> **Provided entries**:
---*---

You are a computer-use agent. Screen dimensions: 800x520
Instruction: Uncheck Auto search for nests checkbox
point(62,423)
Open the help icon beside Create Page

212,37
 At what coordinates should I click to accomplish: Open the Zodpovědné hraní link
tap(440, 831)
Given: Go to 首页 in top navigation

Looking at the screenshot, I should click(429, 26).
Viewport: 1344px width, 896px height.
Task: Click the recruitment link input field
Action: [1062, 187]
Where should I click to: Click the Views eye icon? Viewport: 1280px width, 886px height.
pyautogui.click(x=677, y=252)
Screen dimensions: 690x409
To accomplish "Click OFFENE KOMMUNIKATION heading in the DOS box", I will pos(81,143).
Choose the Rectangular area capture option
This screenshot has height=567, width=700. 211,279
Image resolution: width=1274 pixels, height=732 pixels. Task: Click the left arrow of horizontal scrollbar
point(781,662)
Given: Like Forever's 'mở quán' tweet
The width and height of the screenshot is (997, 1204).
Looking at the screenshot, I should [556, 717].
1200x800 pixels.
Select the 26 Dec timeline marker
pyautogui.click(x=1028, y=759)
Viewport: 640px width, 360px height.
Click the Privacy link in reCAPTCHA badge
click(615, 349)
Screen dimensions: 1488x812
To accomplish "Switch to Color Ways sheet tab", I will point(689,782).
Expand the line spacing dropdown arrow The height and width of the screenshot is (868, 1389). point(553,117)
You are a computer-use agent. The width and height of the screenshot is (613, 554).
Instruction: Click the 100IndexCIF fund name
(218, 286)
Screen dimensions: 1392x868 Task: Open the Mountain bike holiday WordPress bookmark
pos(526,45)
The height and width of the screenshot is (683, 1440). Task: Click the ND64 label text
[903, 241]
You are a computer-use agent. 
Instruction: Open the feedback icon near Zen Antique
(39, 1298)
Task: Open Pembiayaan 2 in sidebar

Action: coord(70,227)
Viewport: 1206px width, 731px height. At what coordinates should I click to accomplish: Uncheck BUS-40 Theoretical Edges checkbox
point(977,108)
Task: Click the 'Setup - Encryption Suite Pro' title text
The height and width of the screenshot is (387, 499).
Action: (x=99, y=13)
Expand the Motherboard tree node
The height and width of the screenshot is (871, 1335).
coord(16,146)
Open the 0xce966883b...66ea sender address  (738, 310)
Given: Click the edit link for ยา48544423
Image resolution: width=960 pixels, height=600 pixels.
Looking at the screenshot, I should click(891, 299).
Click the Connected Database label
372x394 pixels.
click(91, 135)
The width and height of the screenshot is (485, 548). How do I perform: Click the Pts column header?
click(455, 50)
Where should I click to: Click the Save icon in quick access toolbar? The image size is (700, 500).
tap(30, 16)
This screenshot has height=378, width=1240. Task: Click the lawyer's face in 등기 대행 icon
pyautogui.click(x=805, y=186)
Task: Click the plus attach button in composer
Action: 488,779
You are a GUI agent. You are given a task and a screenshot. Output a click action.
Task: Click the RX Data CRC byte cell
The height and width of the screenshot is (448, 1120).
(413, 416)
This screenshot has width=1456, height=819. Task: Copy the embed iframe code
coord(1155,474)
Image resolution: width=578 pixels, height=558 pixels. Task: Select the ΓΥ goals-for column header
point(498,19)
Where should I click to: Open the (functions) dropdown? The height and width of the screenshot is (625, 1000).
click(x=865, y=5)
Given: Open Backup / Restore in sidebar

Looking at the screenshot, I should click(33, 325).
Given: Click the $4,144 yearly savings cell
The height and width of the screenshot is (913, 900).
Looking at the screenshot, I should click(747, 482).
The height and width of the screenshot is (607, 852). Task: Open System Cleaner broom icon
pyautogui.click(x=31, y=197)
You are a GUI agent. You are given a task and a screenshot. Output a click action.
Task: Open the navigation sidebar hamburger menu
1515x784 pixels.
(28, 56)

---*---

> **What you need to do**: Reproduce every one of the records above verbatim, keeping each line unchanged.

> **Task output**:
You are a computer-use agent. Screen dimensions: 800x520
Instruction: Uncheck Auto search for nests checkbox
point(62,423)
Open the help icon beside Create Page

212,37
 At what coordinates should I click to accomplish: Open the Zodpovědné hraní link
tap(440, 831)
Given: Go to 首页 in top navigation

Looking at the screenshot, I should click(429, 26).
Viewport: 1344px width, 896px height.
Task: Click the recruitment link input field
Action: [1062, 187]
Where should I click to: Click the Views eye icon? Viewport: 1280px width, 886px height.
pyautogui.click(x=677, y=252)
Screen dimensions: 690x409
To accomplish "Click OFFENE KOMMUNIKATION heading in the DOS box", I will pos(81,143).
Choose the Rectangular area capture option
This screenshot has height=567, width=700. 211,279
Image resolution: width=1274 pixels, height=732 pixels. Task: Click the left arrow of horizontal scrollbar
point(781,662)
Given: Like Forever's 'mở quán' tweet
The width and height of the screenshot is (997, 1204).
Looking at the screenshot, I should [556, 717].
1200x800 pixels.
Select the 26 Dec timeline marker
pyautogui.click(x=1028, y=759)
Viewport: 640px width, 360px height.
Click the Privacy link in reCAPTCHA badge
click(615, 349)
Screen dimensions: 1488x812
To accomplish "Switch to Color Ways sheet tab", I will point(689,782).
Expand the line spacing dropdown arrow The height and width of the screenshot is (868, 1389). point(553,117)
You are a computer-use agent. The width and height of the screenshot is (613, 554).
Instruction: Click the 100IndexCIF fund name
(218, 286)
Screen dimensions: 1392x868 Task: Open the Mountain bike holiday WordPress bookmark
pos(526,45)
The height and width of the screenshot is (683, 1440). Task: Click the ND64 label text
[903, 241]
You are a computer-use agent. 
Instruction: Open the feedback icon near Zen Antique
(39, 1298)
Task: Open Pembiayaan 2 in sidebar

Action: coord(70,227)
Viewport: 1206px width, 731px height. At what coordinates should I click to accomplish: Uncheck BUS-40 Theoretical Edges checkbox
point(977,108)
Task: Click the 'Setup - Encryption Suite Pro' title text
The height and width of the screenshot is (387, 499).
Action: (x=99, y=13)
Expand the Motherboard tree node
The height and width of the screenshot is (871, 1335).
coord(16,146)
Open the 0xce966883b...66ea sender address  (738, 310)
Given: Click the edit link for ยา48544423
Image resolution: width=960 pixels, height=600 pixels.
Looking at the screenshot, I should click(891, 299).
Click the Connected Database label
372x394 pixels.
click(91, 135)
The width and height of the screenshot is (485, 548). How do I perform: Click the Pts column header?
click(455, 50)
Where should I click to: Click the Save icon in quick access toolbar? The image size is (700, 500).
tap(30, 16)
This screenshot has height=378, width=1240. Task: Click the lawyer's face in 등기 대행 icon
pyautogui.click(x=805, y=186)
Task: Click the plus attach button in composer
Action: 488,779
You are a GUI agent. You are given a task and a screenshot. Output a click action.
Task: Click the RX Data CRC byte cell
The height and width of the screenshot is (448, 1120).
(413, 416)
This screenshot has width=1456, height=819. Task: Copy the embed iframe code
coord(1155,474)
Image resolution: width=578 pixels, height=558 pixels. Task: Select the ΓΥ goals-for column header
point(498,19)
Where should I click to: Open the (functions) dropdown? The height and width of the screenshot is (625, 1000).
click(x=865, y=5)
Given: Open Backup / Restore in sidebar

Looking at the screenshot, I should click(33, 325).
Given: Click the $4,144 yearly savings cell
The height and width of the screenshot is (913, 900).
Looking at the screenshot, I should click(747, 482).
The height and width of the screenshot is (607, 852). Task: Open System Cleaner broom icon
pyautogui.click(x=31, y=197)
You are a GUI agent. You are given a task and a screenshot. Output a click action.
Task: Open the navigation sidebar hamburger menu
1515x784 pixels.
(28, 56)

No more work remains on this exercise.